Lorsque B… a annonce  ses parents qu’elle voulait passer quelques temps au Vietnam sur les traces de ses origines et de la culture de sa famille, ils ont eu des réactions très différentes : sa mère a été très inquiète et n’a pas vraiment compris cette démarche, tandis que son père l’encourageait vivement. Elle ne partait pas pour une terre accueillante et familière. Finalement sa mère a compris que les « viet kieu » sont nombreux à faire cette démarche dans un Vietnam un peu apaisé et désormais habitué à les accueillir. Le frère de B… était lui aussi venu pour un an. Naturellement il avait été accueilli par des tantes. La cohabitation a été difficile ! Dans la culture vietnamienne des oncles et tantes ou grands parents font parti du noyau familial bien plus que chez nous et peuvent se substituer bien plus facilement aux parents.

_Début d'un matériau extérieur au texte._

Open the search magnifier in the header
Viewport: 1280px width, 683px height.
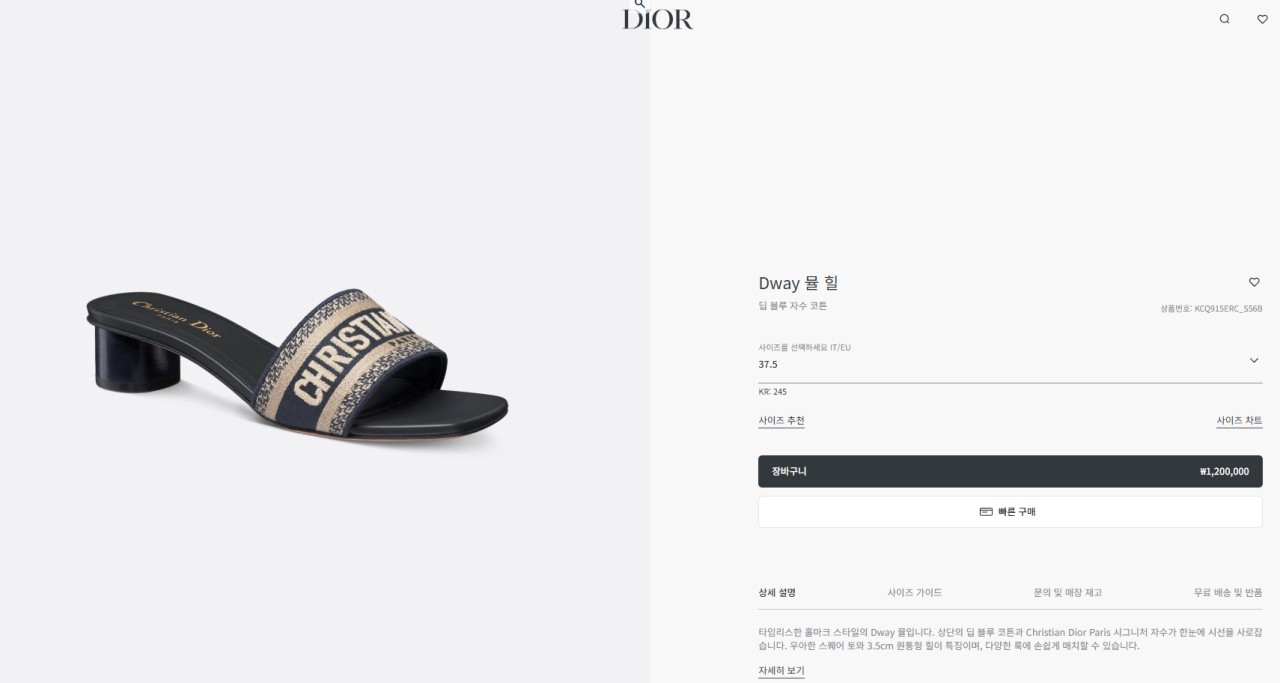(x=1224, y=19)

Il a donc été un peu surpris de se voir imposer un « couvre-feu », de devoir rendre des compte sur ses sorties et ses fréquentations et de devoir composer avec une intimité limitée, à la vietnamienne.

Les histoires comme celle de cette famille se comptent par dizaine de milliers, souvent dramatiques par les conditions du départ ou de l’arrivée dans un pays d’accueil, toujours au moins difficiles par les déchirements et les séparations. Le père d’une amie de B… avait a la fin des années 70 construit une embarcation de fortune pour fuir clandestinement le Vietnam et emmener sa famille. La chance a voulu qu’il soit repêché en pleine mer par un bateau hollandais, c’est donc là-bas qu’ils sont partis. D’autres ont été repêchés par des pirates, ou pas repêchés du tout.

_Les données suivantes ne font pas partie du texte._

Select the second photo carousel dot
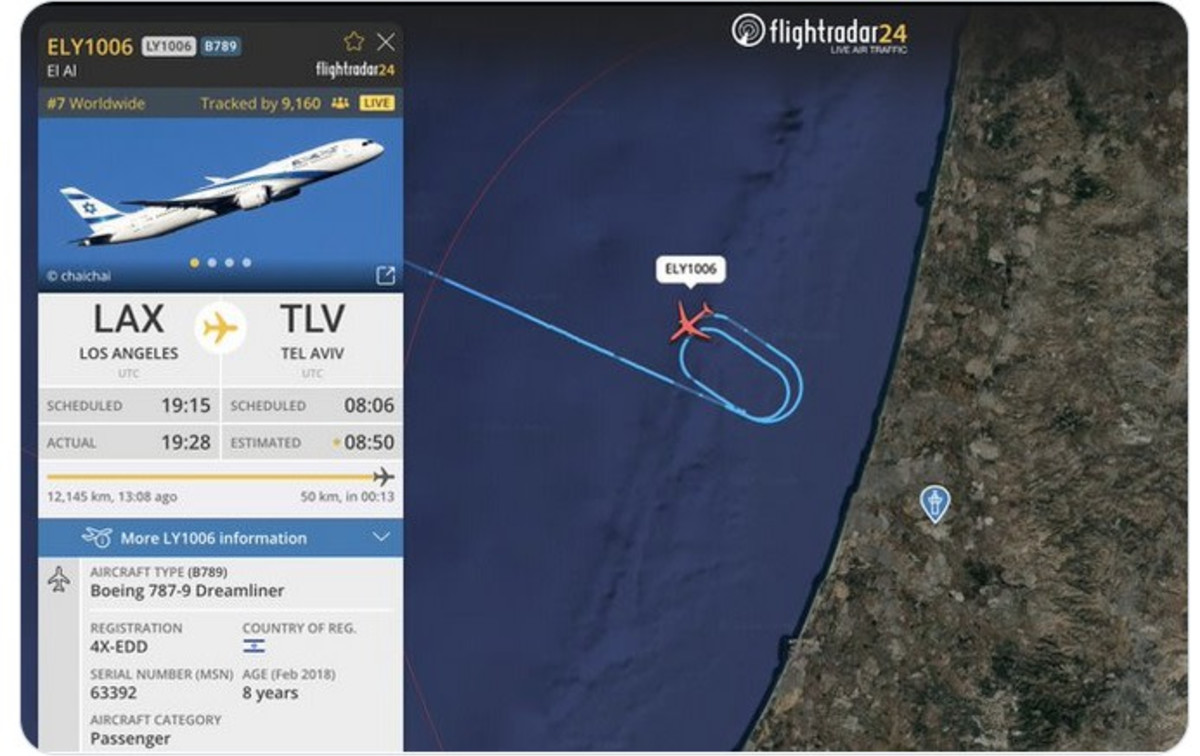Screen dimensions: 1200x756 pyautogui.click(x=212, y=263)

Dans nombre de familles de la diaspora vietnamienne, le passé est tabou. Certains jeunes qui veulent savoir sont durement réprimandés s’ils abordent une question interdite, et ils ne peuvent que supposer. Ce rapport d’amour-haine avec la terre des ancêtres est certainement une chose difficile à assumer. Partout dans le monde, en toute discrétion et malgré leur bonne intégration les vietnamiens sont tous restés vietnamiens d’une manière ou d’une autre. J’ai déjà eu l’occasion de le dire, c’est un pays avec une culture extrêmement forte, qui résiste beaucoup aux influences. Mais il faudra encore quelques temps pour que tout le monde se réconcilie avec ses origines, les blessures sont encore récentes, souvent vives.

Un grand merci à mon amie qui a bien voulu partager cette histoire, son histoire, qui est presque l’histoire de tout un pays tant la vie des vietnamiens depuis un siècle et demie s’est construite au gré des agressions extérieures. Je m’excuse par avance pour toutes les imprécisions qui demeurent et pour tous les « raccourcis », mais par ces imprécisions je crois que de très nombreuses familles pourraient se reconnaitre dans ce petit récit.